The Data Analyzer can be used from the command line:

# Analyze a single CSV file
python -m kerasfactory.utils.data_analyzer_cli path/to/data.csv

# Analyze a directory of CSV files
python -m kerasfactory.utils.data_analyzer_cli path/to/data_dir/

# Save results to a JSON file
python -m kerasfactory.utils.data_analyzer_cli path/to/data.csv --output results.json

# Get only layer recommendations without detailed statistics
python -m kerasfactory.utils.data_analyzer_cli path/to/data.csv --recommendations-only

🐍 Python API

You can also use the Data Analyzer in your Python code:

from kerasfactory.utils import DataAnalyzer, analyze_data

# Quick usage
results = analyze_data("path/to/data.csv")
recommendations = results["recommendations"]

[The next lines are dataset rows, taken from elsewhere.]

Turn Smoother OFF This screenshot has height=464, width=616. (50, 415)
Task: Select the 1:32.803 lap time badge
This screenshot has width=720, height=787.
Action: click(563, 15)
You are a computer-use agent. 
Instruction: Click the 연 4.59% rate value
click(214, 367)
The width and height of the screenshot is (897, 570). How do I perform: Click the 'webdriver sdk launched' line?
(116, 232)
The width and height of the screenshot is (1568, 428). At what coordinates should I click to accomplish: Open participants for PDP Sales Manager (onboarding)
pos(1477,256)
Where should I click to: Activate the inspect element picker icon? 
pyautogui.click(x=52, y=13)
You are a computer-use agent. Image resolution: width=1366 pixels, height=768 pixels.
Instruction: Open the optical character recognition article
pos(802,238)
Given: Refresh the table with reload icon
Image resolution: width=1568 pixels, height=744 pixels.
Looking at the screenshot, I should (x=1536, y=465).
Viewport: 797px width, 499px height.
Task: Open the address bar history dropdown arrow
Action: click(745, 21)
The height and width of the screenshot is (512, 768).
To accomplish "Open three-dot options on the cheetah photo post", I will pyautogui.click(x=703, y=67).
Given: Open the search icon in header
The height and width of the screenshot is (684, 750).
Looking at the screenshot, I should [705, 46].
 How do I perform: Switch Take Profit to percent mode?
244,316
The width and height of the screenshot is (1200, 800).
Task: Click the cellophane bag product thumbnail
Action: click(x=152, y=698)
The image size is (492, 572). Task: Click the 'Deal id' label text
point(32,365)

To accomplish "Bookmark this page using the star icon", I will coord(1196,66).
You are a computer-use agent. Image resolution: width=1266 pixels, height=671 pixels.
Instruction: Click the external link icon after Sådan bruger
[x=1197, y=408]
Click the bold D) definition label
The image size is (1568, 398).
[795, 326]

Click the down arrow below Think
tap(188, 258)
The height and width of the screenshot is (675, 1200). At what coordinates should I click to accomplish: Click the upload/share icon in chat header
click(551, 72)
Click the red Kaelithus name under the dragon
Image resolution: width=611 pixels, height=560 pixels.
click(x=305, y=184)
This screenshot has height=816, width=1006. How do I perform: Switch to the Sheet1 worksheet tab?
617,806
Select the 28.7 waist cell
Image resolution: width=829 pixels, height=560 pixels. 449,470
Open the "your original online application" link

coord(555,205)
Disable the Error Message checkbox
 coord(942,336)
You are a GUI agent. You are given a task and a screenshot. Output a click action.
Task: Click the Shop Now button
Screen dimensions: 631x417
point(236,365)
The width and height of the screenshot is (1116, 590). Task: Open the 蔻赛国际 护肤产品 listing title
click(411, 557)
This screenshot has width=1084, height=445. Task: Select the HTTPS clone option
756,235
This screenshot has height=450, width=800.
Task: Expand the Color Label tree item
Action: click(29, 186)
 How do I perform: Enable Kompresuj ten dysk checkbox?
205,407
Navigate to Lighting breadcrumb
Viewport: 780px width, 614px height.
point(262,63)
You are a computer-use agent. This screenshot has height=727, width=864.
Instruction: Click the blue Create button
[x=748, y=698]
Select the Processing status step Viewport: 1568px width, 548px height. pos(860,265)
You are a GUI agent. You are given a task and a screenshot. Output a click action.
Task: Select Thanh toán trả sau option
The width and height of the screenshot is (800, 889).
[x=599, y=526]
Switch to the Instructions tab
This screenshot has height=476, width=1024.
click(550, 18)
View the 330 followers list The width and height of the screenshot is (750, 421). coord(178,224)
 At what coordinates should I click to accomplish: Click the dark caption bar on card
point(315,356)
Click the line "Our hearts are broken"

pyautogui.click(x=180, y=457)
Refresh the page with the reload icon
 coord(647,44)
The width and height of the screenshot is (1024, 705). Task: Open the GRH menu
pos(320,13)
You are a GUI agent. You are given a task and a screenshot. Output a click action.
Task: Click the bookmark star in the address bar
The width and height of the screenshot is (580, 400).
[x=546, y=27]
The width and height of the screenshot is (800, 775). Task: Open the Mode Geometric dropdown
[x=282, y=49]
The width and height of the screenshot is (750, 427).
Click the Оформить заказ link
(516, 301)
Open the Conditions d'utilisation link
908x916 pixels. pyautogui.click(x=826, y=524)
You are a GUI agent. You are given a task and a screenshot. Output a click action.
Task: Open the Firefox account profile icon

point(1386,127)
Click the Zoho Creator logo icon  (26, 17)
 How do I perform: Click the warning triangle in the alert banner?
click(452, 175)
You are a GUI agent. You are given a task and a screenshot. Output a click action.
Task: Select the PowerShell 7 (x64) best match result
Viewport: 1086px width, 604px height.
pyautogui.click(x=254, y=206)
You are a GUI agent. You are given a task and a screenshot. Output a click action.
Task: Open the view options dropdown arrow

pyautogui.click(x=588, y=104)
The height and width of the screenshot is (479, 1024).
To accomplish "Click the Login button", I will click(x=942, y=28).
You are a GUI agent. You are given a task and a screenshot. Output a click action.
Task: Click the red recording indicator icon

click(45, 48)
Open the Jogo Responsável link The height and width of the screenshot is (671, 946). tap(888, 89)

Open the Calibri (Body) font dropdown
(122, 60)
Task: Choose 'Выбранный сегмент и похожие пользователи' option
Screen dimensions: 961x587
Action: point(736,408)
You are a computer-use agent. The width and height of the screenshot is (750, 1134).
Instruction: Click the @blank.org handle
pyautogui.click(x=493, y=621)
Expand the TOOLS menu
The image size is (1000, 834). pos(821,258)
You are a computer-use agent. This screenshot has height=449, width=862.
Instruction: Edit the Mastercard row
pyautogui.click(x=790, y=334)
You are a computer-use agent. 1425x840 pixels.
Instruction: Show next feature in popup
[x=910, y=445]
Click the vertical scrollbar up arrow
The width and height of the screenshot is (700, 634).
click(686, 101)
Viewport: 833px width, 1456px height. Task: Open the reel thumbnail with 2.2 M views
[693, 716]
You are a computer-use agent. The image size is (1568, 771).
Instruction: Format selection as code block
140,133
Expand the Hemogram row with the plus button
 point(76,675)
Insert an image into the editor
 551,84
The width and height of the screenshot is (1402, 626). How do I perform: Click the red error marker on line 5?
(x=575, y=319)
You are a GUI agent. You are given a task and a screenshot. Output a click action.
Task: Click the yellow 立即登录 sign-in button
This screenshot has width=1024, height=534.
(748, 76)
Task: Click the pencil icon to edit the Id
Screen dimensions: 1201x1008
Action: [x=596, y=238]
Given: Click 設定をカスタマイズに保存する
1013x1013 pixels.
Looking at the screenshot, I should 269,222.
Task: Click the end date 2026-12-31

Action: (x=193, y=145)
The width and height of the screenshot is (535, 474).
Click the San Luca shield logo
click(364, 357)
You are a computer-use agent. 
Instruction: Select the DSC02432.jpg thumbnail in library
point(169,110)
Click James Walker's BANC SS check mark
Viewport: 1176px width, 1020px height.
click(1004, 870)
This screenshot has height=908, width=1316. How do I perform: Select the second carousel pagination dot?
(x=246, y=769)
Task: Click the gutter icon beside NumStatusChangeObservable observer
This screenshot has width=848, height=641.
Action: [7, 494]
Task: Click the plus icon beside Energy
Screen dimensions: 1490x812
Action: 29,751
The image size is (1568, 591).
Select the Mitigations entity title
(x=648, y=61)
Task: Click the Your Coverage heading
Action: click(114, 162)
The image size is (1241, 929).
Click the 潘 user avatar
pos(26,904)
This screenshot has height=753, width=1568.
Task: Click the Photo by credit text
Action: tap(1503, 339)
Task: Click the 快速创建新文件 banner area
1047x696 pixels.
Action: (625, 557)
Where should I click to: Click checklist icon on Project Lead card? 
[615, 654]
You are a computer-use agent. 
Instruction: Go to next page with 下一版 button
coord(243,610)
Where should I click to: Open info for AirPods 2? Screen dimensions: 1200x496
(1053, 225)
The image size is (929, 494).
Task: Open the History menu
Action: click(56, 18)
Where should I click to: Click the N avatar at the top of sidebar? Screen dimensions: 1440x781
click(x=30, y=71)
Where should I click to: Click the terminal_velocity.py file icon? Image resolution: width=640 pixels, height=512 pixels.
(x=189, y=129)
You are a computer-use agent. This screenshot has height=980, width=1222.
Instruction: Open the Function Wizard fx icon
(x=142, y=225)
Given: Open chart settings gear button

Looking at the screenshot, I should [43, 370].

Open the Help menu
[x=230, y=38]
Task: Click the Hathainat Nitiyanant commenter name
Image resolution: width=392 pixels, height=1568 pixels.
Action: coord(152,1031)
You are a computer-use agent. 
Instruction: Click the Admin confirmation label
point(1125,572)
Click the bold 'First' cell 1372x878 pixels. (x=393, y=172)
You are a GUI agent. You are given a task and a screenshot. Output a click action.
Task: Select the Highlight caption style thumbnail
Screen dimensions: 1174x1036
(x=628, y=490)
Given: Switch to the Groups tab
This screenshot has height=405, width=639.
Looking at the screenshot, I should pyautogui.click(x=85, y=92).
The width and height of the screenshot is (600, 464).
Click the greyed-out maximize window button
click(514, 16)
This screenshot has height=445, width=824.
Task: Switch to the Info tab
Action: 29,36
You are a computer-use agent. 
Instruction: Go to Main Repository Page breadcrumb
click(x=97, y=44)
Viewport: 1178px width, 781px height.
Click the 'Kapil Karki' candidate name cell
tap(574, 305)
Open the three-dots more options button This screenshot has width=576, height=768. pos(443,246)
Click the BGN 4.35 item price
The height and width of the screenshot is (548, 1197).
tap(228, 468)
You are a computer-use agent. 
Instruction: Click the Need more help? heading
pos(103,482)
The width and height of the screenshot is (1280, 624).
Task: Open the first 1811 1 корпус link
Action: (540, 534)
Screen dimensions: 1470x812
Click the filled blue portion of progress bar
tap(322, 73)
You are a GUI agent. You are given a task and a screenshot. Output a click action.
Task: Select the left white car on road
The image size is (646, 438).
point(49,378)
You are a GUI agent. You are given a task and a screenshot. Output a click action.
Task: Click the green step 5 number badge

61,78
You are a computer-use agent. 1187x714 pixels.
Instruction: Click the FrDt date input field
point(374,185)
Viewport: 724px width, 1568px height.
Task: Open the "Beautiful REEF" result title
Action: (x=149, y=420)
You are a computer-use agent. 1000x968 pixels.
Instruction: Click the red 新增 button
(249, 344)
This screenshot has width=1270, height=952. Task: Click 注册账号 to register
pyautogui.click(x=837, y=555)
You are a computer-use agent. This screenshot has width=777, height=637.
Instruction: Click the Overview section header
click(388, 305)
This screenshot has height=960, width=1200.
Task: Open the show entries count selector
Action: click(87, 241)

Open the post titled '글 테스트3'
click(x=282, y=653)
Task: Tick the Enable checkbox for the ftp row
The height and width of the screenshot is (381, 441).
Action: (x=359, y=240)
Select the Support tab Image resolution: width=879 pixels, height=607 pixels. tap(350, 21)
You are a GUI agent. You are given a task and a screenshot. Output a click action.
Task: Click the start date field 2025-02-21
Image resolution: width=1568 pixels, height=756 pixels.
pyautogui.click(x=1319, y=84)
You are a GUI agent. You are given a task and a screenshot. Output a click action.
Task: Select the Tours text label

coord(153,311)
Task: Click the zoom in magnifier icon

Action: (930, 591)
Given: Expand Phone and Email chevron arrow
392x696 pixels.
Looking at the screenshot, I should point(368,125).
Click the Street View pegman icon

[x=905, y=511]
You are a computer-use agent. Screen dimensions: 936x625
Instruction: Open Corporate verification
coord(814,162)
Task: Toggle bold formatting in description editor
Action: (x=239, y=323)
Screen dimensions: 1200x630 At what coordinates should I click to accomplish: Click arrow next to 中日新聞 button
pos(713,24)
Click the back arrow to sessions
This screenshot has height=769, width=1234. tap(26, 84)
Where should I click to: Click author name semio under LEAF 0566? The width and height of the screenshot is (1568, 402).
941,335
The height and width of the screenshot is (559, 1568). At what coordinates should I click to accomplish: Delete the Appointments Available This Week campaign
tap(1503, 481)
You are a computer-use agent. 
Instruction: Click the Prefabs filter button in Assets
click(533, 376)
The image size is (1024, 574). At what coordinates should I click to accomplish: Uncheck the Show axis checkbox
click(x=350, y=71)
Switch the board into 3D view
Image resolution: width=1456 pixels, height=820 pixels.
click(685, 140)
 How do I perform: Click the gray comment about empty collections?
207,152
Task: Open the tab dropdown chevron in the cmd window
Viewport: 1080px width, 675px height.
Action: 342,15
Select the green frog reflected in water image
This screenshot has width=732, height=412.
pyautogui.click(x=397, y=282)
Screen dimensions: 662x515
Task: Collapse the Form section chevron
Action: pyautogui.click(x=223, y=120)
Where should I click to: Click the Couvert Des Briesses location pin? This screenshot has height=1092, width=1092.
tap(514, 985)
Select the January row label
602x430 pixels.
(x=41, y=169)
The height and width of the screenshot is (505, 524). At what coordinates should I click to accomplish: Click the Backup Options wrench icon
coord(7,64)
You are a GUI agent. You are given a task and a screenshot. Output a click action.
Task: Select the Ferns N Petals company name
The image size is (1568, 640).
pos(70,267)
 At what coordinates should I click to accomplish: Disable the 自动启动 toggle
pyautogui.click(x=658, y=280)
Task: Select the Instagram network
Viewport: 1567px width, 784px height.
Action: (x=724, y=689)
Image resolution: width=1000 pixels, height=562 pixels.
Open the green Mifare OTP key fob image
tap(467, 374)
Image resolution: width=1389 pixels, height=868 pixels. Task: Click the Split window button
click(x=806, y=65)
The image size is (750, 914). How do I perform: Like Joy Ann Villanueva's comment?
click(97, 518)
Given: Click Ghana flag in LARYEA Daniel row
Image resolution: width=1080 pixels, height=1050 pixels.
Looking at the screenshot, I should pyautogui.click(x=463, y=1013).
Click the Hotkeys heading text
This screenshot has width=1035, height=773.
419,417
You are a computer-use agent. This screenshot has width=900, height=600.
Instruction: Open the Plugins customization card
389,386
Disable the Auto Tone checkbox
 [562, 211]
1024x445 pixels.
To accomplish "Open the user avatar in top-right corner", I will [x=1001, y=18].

# Or using the class directly
analyzer = DataAnalyzer()
result = analyzer.analyze_and_recommend("path/to/data.csv")

# Add custom layer recommendations
analyzer.register_recommendation(
    characteristic="continuous_features",
    layer_name="MyCustomLayer",
    description="Custom layer for continuous features",
    use_case="Special continuous feature processing"
)

# Analyze multiple files in a directory
result = analyzer.analyze_and_recommend("path/to/directory", pattern="*.csv")

Data Characteristics

The analyzer identifies the following data characteristics:

continuous_features: Numerical features
categorical_features: Categorical features
date_features: Date and time features
text_features: Text features
high_cardinality_categorical: Categorical features with high cardinality
high_missing_value_features: Features with many missing values
feature_interaction: Highly correlated feature pairs
time_series: Date features that may indicate time series data
general_tabular: General tabular data characteristics

Layer Recommendations

For each data characteristic, the analyzer recommends appropriate KerasFactory layers along with descriptions and use cases.

Example

For continuous features, the following layers might be recommended:

AdvancedNumericalEmbedding: Embeds continuous features using both MLP and discretization approaches
DifferentialPreprocessingLayer: Applies various normalizations and transformations to numerical features

Extending Layer Recommendations

You can extend the layer recommendations by registering new layers:

from kerasfactory.utils import DataAnalyzer

analyzer = DataAnalyzer()
analyzer.register_recommendation(
    characteristic="continuous_features",
    layer_name="MyCustomLayer",
    description="Custom layer for continuous features",
    use_case="Special continuous feature processing"
)

Example Script

Check out the example script at examples/data_analyzer_example.py for a complete demonstration.

Output Format

The analyzer returns a dictionary with the following structure:

{
  "analysis": {
    "file": "filename.csv",  # For single file analysis
    "stats": {
      "row_count": 1000,
      "column_count": 10,
      "column_types": { ... },
      "characteristics": {
        "continuous_features": ["feature1", "feature2", ...],
        "categorical_features": ["feature3", "feature4", ...],
        ...
      },
      "missing_values": { ... },
      "cardinality": { ... },
      "numeric_stats": { ... }
    }
  },
  "recommendations": {
    "continuous_features": [
      ["LayerName1", "Description1", "UseCase1"],
      ["LayerName2", "Description2", "UseCase2"],
      ...
    ],
    "categorical_features": [ ... ],
    ...
  }
}

Caveats

The analyzer relies on heuristics to identify feature types, which may not always be accurate.
Recommendations are based on general patterns and may need adjustment for specific use cases.
Performance may degrade with very large CSV files due to memory constraints.